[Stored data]

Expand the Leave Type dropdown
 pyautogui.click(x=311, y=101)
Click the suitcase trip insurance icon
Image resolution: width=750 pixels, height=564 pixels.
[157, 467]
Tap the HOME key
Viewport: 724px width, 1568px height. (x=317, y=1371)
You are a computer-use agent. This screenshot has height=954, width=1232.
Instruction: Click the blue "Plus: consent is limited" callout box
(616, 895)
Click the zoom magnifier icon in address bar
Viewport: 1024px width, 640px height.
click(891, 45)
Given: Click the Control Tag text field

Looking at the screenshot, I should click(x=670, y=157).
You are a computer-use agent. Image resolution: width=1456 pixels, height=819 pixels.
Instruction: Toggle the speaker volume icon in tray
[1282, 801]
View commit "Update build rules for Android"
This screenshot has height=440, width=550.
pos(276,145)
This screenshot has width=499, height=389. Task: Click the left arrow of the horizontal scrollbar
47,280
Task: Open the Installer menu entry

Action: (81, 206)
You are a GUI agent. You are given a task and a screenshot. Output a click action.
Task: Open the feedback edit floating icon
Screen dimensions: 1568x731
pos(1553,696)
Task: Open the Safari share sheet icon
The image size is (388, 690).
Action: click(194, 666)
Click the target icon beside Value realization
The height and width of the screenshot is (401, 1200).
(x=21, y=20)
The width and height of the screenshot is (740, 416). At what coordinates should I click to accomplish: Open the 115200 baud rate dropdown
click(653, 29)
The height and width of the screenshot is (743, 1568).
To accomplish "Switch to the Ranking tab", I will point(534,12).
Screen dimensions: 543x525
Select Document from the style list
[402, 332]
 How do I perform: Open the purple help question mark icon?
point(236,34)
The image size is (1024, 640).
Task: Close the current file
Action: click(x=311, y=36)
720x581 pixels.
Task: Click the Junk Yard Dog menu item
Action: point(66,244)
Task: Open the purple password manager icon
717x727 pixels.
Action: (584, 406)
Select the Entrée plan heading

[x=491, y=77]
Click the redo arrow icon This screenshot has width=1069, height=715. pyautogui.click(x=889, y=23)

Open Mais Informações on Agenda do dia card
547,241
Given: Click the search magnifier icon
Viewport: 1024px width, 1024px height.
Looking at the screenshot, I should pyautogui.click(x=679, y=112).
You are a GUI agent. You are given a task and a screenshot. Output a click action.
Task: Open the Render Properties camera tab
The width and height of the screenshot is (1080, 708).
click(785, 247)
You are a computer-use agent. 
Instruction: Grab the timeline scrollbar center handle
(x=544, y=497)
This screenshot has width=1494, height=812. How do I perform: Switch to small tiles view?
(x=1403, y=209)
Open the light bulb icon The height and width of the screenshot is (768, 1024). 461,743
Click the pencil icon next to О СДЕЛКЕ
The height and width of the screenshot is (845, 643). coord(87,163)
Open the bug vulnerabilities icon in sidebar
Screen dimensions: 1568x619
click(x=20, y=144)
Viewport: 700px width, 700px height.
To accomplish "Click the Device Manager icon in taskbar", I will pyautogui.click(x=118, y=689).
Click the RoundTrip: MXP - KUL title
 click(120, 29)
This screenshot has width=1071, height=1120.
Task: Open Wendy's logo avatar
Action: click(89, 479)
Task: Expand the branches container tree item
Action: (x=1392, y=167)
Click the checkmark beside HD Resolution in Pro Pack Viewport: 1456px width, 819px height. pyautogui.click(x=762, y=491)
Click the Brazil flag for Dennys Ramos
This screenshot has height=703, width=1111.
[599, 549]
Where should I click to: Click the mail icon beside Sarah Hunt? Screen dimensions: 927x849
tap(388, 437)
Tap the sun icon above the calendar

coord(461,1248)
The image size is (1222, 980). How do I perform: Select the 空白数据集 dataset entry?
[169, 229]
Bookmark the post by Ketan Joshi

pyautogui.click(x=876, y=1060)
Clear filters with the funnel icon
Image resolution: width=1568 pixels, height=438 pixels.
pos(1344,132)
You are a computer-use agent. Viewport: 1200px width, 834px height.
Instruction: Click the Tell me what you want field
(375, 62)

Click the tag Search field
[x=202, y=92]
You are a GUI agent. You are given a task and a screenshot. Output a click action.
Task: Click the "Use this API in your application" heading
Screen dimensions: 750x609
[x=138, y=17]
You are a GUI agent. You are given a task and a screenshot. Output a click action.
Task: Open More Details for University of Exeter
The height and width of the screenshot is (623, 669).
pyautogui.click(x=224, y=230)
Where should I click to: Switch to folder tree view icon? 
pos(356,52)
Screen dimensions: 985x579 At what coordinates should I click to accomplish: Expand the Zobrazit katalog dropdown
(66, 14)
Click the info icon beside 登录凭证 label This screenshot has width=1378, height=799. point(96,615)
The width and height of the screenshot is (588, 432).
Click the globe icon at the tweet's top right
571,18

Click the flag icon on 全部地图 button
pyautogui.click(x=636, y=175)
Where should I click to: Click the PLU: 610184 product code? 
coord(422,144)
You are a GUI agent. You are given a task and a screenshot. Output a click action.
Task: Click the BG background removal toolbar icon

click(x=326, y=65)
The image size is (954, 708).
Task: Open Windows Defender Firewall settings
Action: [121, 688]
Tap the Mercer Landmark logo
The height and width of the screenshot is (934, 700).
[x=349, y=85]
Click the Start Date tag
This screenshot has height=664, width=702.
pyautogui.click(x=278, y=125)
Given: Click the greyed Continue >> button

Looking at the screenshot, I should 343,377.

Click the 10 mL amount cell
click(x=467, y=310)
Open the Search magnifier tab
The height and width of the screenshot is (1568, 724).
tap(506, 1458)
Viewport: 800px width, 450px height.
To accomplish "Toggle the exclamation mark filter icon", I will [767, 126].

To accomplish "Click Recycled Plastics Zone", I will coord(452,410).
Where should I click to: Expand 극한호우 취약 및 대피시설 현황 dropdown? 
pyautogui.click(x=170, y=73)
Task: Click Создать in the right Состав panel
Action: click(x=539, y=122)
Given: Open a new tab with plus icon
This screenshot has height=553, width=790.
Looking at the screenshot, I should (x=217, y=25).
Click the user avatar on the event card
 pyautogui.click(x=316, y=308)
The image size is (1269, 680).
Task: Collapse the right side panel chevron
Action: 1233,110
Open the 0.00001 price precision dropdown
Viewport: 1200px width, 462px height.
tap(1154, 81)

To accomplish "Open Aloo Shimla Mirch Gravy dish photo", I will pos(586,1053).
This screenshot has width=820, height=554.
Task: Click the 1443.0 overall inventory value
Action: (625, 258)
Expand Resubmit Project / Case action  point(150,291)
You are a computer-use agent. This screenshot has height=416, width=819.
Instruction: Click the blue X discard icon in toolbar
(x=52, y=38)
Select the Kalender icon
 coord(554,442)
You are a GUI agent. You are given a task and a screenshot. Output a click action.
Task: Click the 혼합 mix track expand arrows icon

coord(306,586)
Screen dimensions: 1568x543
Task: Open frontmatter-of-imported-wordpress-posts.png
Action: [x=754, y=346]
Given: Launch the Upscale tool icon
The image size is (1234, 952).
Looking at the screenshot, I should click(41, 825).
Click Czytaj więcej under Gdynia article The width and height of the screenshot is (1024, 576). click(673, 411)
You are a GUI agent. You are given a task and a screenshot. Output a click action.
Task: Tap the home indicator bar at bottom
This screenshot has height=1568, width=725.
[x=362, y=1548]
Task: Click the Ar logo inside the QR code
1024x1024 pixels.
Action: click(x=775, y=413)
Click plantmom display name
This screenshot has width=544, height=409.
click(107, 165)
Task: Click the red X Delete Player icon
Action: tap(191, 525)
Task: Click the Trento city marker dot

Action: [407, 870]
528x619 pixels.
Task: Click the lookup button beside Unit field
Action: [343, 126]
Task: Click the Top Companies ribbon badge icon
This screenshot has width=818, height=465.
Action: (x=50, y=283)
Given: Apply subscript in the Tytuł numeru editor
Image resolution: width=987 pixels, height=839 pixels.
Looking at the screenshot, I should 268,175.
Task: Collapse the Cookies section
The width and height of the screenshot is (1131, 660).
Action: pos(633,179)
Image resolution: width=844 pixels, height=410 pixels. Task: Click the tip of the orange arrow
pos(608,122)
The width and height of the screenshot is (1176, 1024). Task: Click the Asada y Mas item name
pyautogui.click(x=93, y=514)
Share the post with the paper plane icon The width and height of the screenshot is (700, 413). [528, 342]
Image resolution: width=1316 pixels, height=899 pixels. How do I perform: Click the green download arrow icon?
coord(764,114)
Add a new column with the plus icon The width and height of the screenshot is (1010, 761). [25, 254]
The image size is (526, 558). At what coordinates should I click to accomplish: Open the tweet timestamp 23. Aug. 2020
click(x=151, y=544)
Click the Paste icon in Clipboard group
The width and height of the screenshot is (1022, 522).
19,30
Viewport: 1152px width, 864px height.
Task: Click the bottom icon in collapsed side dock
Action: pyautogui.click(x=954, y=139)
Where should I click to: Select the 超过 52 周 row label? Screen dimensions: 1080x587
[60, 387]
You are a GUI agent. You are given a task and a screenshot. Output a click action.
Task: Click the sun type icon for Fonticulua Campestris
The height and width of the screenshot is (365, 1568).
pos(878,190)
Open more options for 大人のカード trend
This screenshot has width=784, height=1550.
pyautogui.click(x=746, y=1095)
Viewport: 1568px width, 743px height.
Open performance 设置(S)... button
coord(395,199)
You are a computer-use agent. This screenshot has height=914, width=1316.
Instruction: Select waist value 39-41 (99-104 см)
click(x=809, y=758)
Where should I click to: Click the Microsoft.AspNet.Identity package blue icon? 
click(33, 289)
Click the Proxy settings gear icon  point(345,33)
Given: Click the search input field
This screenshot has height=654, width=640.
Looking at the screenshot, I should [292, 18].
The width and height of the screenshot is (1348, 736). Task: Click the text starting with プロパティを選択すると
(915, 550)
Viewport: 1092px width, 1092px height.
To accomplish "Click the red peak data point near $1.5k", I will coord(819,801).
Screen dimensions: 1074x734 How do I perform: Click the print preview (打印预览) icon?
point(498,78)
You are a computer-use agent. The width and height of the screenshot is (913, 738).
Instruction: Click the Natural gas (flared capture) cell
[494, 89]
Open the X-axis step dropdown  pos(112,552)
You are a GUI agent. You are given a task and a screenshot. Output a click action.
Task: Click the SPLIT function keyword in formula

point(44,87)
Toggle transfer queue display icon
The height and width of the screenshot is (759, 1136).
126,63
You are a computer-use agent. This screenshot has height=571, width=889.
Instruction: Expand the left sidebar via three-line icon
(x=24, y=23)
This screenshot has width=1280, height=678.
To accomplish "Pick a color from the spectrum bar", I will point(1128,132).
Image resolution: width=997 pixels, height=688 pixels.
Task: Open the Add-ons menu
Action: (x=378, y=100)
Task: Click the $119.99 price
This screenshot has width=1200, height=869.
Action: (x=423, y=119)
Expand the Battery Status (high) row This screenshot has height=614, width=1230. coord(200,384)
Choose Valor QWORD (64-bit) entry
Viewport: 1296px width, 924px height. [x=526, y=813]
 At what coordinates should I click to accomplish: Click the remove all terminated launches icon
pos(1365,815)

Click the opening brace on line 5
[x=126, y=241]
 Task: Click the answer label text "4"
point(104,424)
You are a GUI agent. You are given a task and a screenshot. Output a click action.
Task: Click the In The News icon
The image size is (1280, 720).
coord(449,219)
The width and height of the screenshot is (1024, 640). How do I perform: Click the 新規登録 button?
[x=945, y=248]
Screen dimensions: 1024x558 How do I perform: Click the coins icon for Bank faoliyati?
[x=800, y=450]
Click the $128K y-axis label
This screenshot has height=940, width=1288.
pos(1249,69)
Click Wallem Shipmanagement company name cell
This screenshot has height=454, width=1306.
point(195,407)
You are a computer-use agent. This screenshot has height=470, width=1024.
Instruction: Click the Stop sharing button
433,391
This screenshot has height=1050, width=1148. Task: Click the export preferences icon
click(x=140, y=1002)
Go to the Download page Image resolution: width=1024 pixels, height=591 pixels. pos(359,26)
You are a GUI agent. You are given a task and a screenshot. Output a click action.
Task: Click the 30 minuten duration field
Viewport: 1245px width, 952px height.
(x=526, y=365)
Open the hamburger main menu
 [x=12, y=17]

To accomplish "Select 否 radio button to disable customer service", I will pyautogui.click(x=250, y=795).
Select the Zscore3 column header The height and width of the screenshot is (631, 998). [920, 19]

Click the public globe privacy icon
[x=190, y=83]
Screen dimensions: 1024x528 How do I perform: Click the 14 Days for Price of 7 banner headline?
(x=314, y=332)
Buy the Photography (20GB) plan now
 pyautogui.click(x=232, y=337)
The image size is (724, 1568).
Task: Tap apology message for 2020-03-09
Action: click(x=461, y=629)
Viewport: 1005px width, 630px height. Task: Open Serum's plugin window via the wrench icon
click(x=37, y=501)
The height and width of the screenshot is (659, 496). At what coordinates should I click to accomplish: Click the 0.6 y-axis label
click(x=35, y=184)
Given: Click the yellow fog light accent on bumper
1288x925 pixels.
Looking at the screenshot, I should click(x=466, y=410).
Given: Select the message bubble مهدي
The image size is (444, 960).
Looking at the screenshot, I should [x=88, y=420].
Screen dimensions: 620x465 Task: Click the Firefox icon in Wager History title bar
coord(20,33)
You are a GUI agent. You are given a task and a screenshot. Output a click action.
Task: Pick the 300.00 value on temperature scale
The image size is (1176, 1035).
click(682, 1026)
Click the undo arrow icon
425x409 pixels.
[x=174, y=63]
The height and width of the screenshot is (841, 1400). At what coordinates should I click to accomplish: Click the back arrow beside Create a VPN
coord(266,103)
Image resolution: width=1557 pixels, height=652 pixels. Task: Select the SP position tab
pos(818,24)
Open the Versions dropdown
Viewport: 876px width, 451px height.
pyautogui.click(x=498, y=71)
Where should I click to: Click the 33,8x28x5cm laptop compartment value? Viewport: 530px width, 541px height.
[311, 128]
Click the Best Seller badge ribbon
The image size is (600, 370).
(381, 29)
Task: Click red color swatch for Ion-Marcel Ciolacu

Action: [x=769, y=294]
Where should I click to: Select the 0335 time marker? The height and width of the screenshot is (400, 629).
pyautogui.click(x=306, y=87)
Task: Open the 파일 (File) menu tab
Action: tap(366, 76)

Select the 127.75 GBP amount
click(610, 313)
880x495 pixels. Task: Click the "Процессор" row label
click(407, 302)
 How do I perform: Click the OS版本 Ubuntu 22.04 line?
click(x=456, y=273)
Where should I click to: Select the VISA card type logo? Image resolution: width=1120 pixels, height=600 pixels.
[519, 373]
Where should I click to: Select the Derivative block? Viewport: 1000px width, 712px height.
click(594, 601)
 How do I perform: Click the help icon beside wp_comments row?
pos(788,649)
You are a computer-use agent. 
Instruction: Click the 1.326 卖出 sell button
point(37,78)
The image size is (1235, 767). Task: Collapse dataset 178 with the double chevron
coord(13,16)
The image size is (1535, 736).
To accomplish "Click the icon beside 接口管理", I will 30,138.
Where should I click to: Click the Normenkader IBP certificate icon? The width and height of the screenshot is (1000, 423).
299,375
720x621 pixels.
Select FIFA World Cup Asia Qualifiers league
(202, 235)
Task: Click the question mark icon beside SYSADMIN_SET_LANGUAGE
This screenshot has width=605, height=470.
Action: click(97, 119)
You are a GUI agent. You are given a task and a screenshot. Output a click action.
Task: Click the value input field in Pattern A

Task statement: Could you return exactly the lines above from the line with "The height and width of the screenshot is (623, 669)." to the line with "The width and height of the screenshot is (588, 432).", both included, and nothing else?

Written solution:
The height and width of the screenshot is (623, 669).
pyautogui.click(x=224, y=230)
Where should I click to: Switch to folder tree view icon? 
pos(356,52)
Screen dimensions: 985x579 At what coordinates should I click to accomplish: Expand the Zobrazit katalog dropdown
(66, 14)
Click the info icon beside 登录凭证 label This screenshot has width=1378, height=799. point(96,615)
The width and height of the screenshot is (588, 432).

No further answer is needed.